Врач был доволен результатами осмотра, но удивился, сколько Хироко продержалась на ногах. Шейка почти открылась, были уже видны волосы ребенка. Ободряюще взглянув на роженицу, врач пообещал, что вскоре все кончится. Но выходя из палаты, он вызвал Рэйко. Хироко корчилась в очередной схватке, но не издавала ни звука, чтобы не потревожить больных, лежащих за занавеской из одеял. Рядом, в палате, спали пациенты, и Хироко измучили бы угрызения совести, если бы криком она разбудила кого-нибудь из них.
— По-моему, ребенок слишком крупный, — сказал врач Рэйко. — Мне бы не хотелось делать кесарево сечение — пусть всеми силами пытается родить сама, даже если для этого кому-нибудь придется встать ей на живот. Не хочу делать такую операцию здесь, в лагере, без крайней необходимости — это слишком рискованно и для нее, и для ребенка.
Рэйко кивнула, тревожась за Хироко, которая так и не подтвердила, что отцом ребенка был Питер. Если это правда, ребенок мог оказаться слишком крупным, чтобы Хироко справилась с родами сама. Но она ничего не сказала врачу, а он ушел проверить других пациентов.
Пока Рэйко не вернулась, сестры оставались с Хироко, побуждая ее глубоко дышать и не волноваться. Женщины обменялись понимающими взглядами, Хироко вновь стиснула кулаки и на этот раз вскрикнула, уже не заботясь о том, что ее услышат пациенты за занавеской.
— Ничего страшного, — ободрила ее Сандра. — Не беспокойся за них. Если им не нравится, пусть уходят в другую больницу. — Она улыбнулась, а Хироко сжала зубы, сдерживая вопль при очередной схватке.
— Тетя Рэй… — хрипло простонала она, — это ужасно…

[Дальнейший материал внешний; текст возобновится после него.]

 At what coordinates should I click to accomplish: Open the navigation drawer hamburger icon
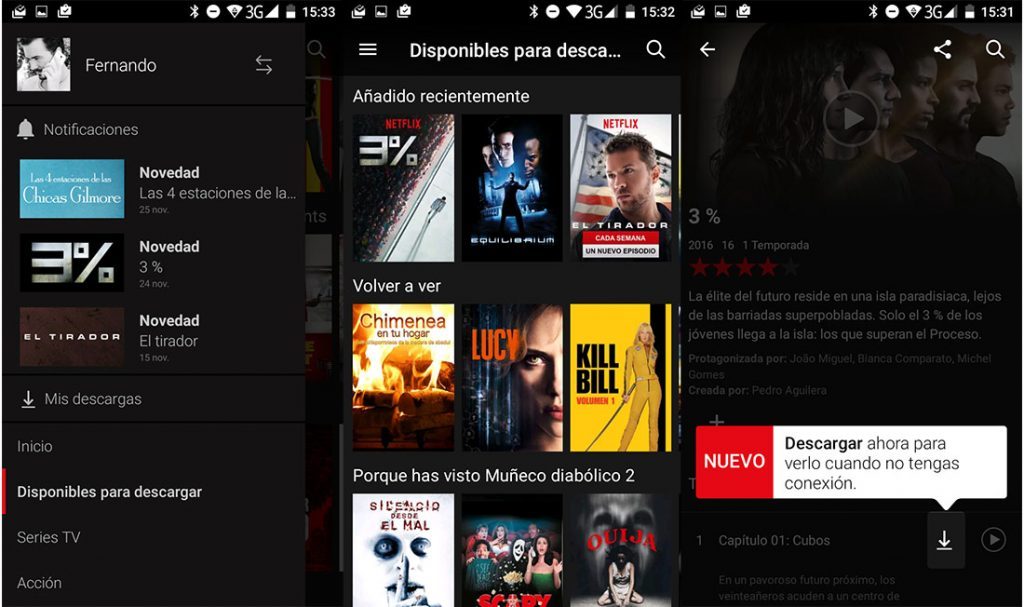click(368, 50)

Нет ли какого-нибудь средства? Хоть что-нибудь… — Хироко знала, что все обезболивающие в лазарете отдают самым тяжелым пациентам, но сомневалась, что выживет без них. Анестетики требовались для хирургических операций, а не для родов, и Рэйко знала, что ничем не сможет помочь Хироко без разрешения врача. А тот ничего не предложил.
Врач в последующие два часа приходил к Хироко несколько раз и в половине пятого велел ей начать тужиться.
Однако ребенок был таким крупным, что почти не двигался.
Он застрял на полпути, не двигаясь ни назад, ни вперед.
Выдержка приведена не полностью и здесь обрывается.